__What you have to do__: What is needed is an exact copy of every entry below, minus the images.

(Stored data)
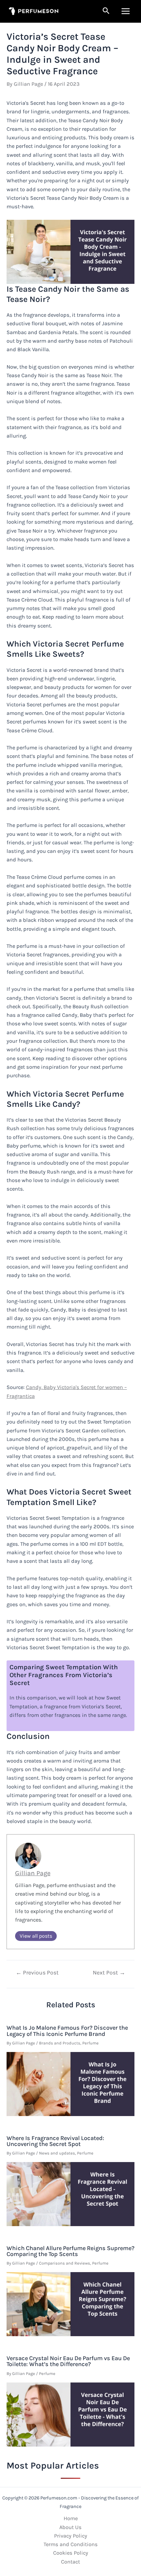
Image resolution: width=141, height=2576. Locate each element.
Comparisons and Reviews (64, 2263)
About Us (70, 2527)
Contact (70, 2562)
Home (71, 2518)
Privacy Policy (70, 2536)
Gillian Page (32, 1873)
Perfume (90, 2042)
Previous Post (37, 1973)
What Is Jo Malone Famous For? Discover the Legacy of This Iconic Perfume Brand (67, 2030)
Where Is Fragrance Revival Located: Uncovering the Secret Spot (55, 2141)
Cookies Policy (70, 2553)
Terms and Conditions (71, 2544)
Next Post (109, 1973)
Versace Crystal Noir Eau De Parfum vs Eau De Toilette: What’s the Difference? (68, 2361)
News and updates (57, 2153)
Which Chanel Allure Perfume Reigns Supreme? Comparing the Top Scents (70, 2251)
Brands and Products (59, 2042)
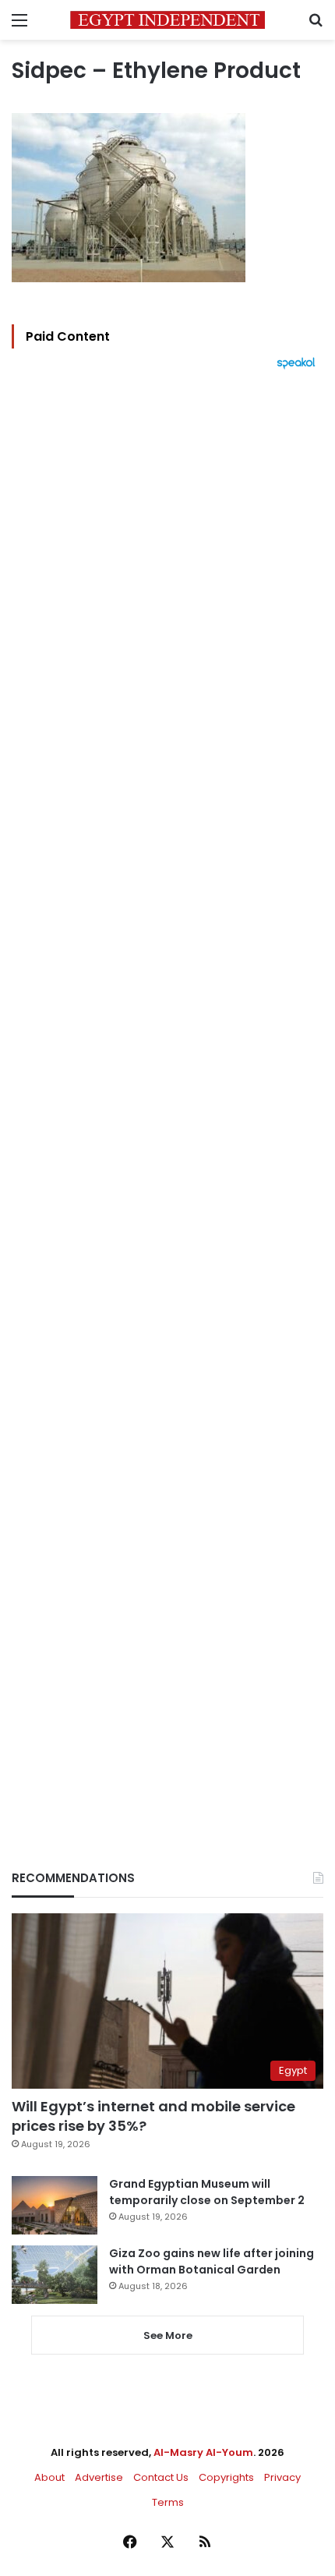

__Exercise solution__:
Image resolution: width=141, height=2576. Locate each element.
Comparisons and Reviews (64, 2263)
About Us (70, 2527)
Contact (70, 2562)
Home (71, 2518)
Privacy Policy (70, 2536)
Gillian Page (32, 1873)
Perfume (90, 2042)
Previous Post (37, 1973)
What Is Jo Malone Famous For? Discover the Legacy of This Iconic Perfume Brand (67, 2030)
Where Is Fragrance Revival Located: Uncovering the Secret Spot (55, 2141)
Cookies Policy (70, 2553)
Terms and Conditions (71, 2544)
Next Post (109, 1973)
Versace Crystal Noir Eau De Parfum vs Eau De Toilette: What’s the Difference? (68, 2361)
News and updates (57, 2153)
Which Chanel Allure Perfume Reigns Supreme? Comparing the Top Scents (70, 2251)
Brands and Products (59, 2042)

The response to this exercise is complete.